## Task details:
How many lines of the listing below contain the string "dimensions", with letter case taken into account? Reply with the number alone.

## Input material:
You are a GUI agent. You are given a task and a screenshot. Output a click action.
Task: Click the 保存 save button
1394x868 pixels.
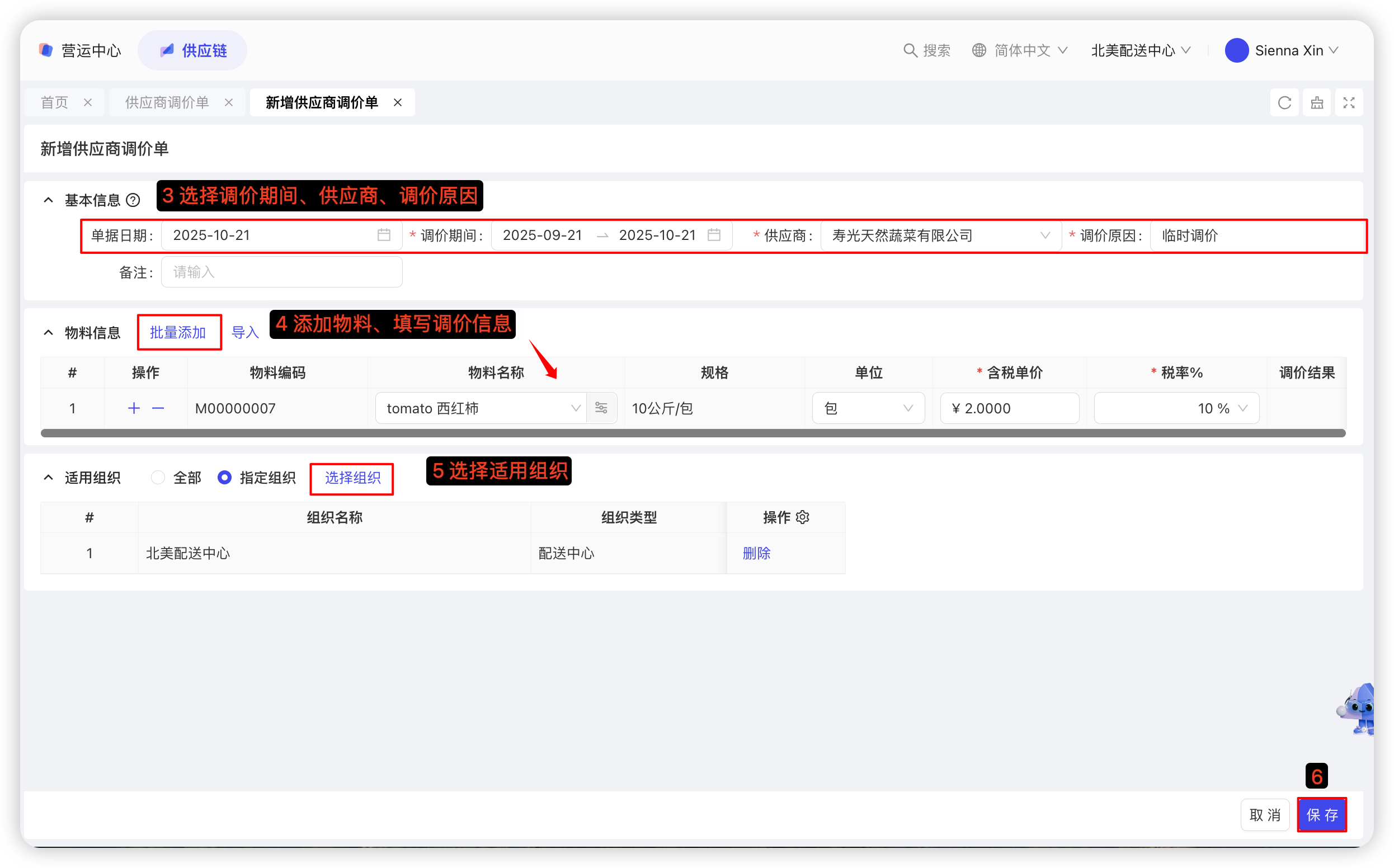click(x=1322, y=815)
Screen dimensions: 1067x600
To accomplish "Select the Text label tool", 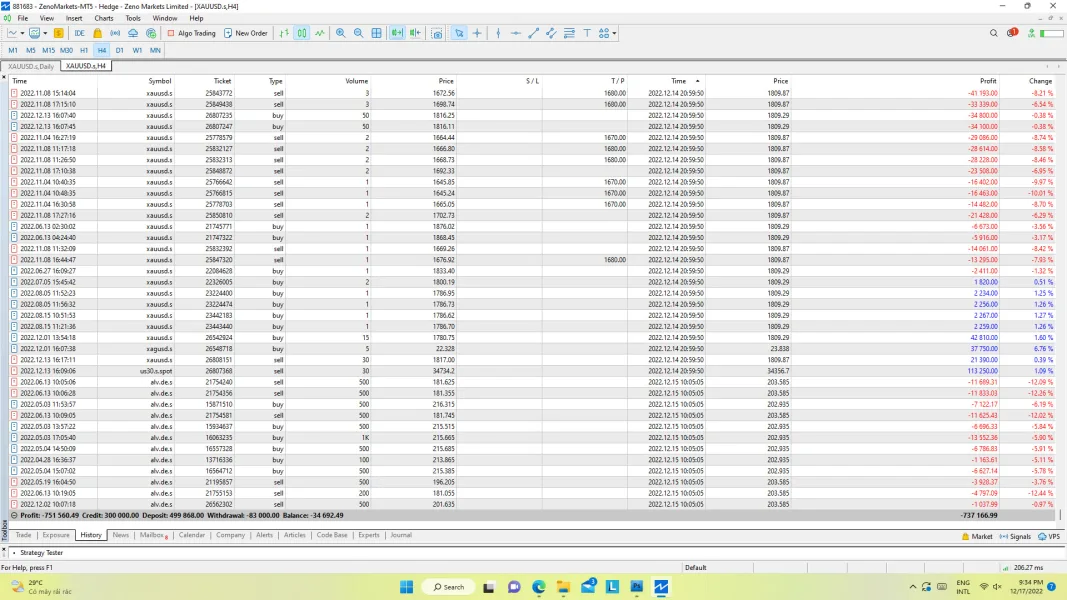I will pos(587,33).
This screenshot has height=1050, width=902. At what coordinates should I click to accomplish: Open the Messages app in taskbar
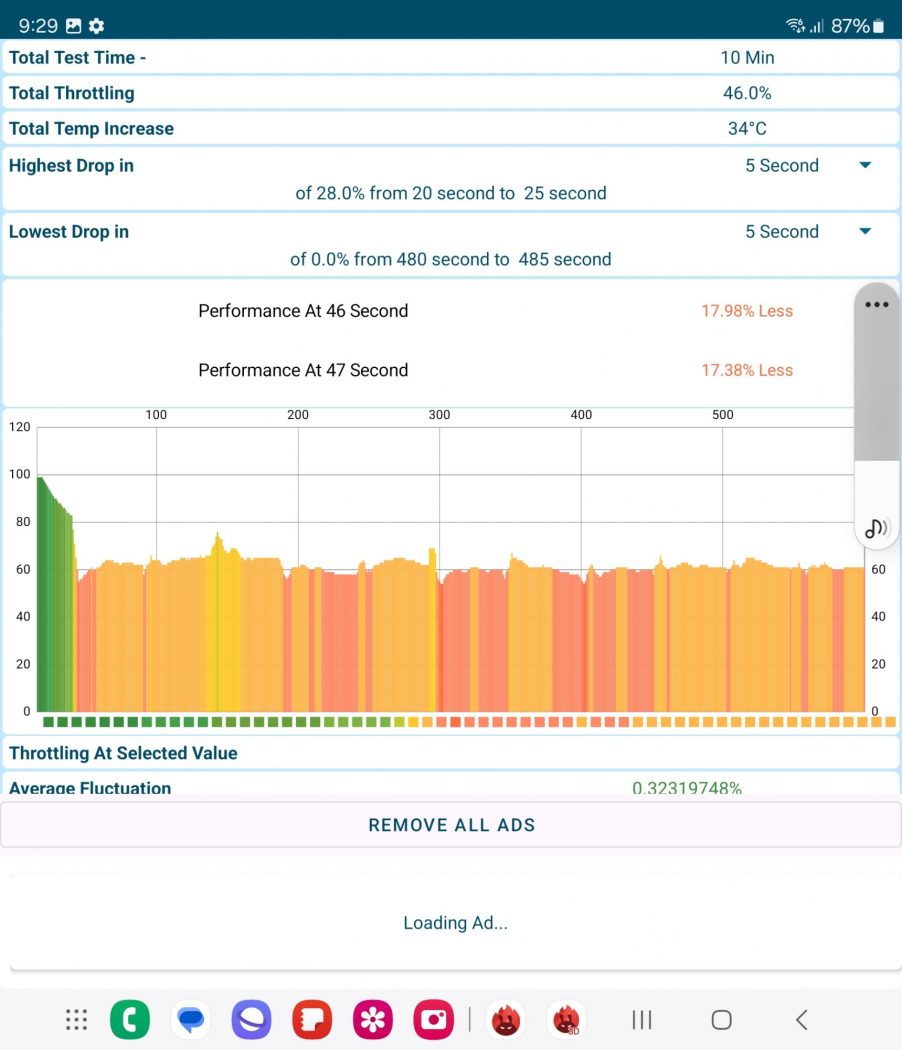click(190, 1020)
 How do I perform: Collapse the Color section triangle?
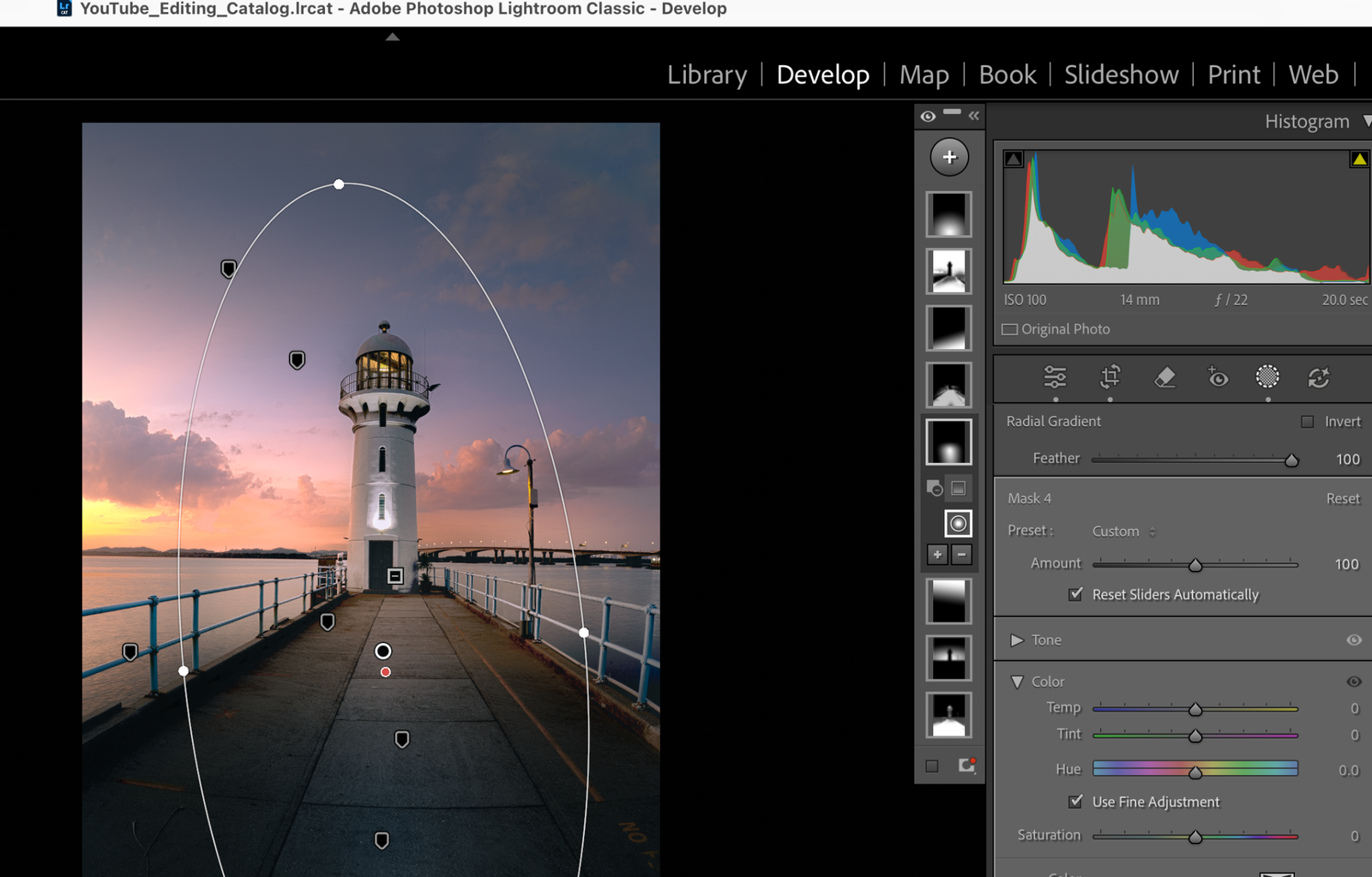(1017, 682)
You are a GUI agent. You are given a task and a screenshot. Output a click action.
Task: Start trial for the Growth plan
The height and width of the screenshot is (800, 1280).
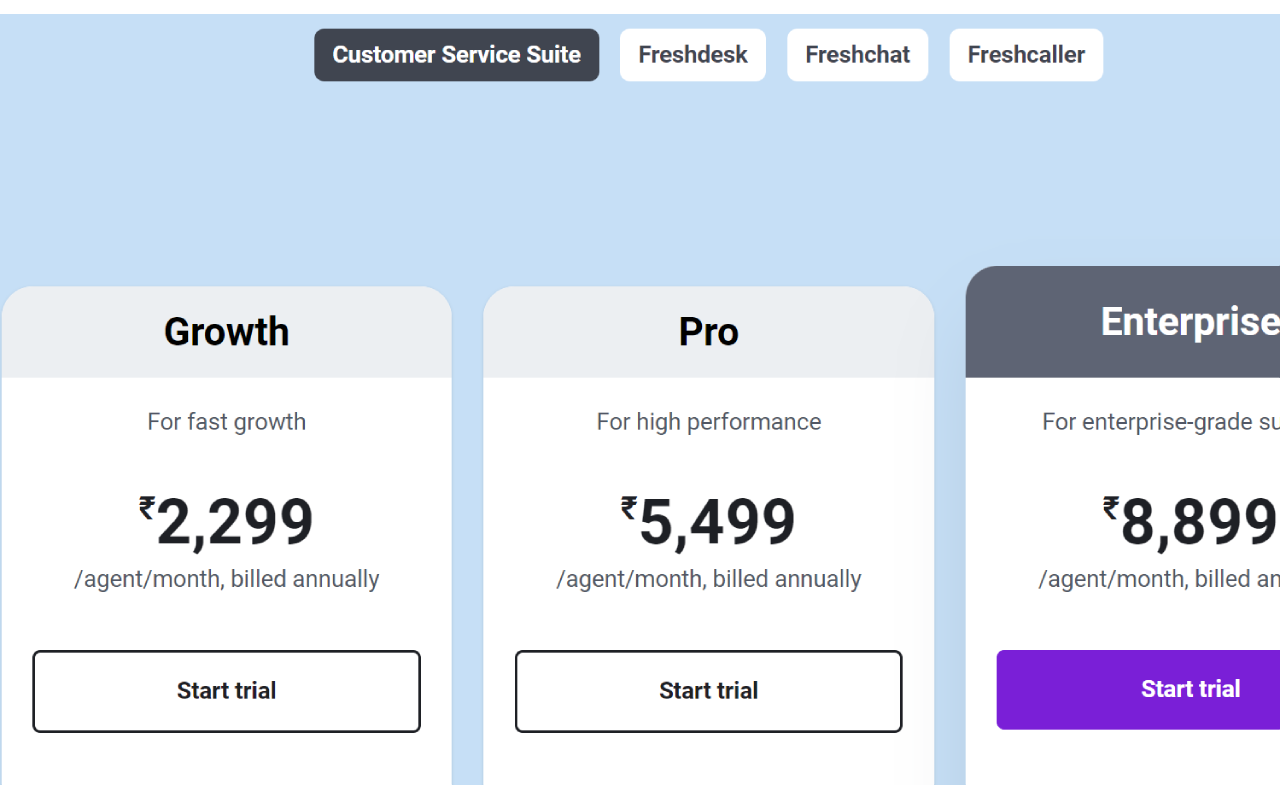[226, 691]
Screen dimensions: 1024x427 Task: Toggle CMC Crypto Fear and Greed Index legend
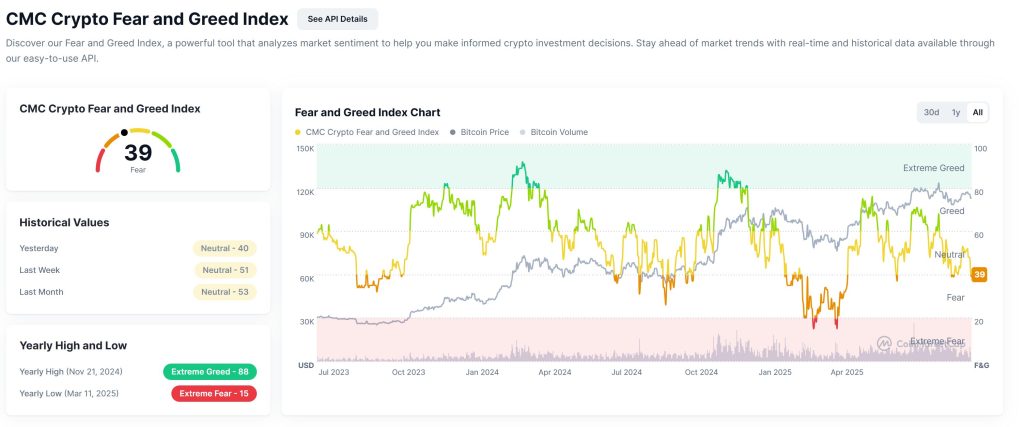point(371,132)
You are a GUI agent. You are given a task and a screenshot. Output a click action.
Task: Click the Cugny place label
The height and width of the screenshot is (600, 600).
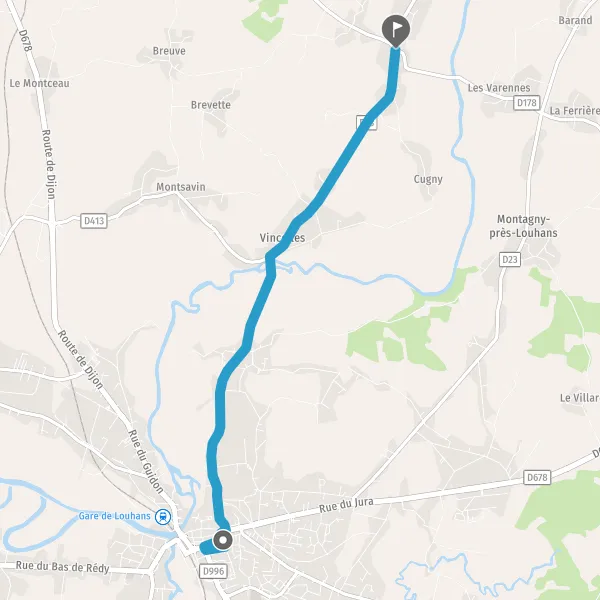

## Output:
2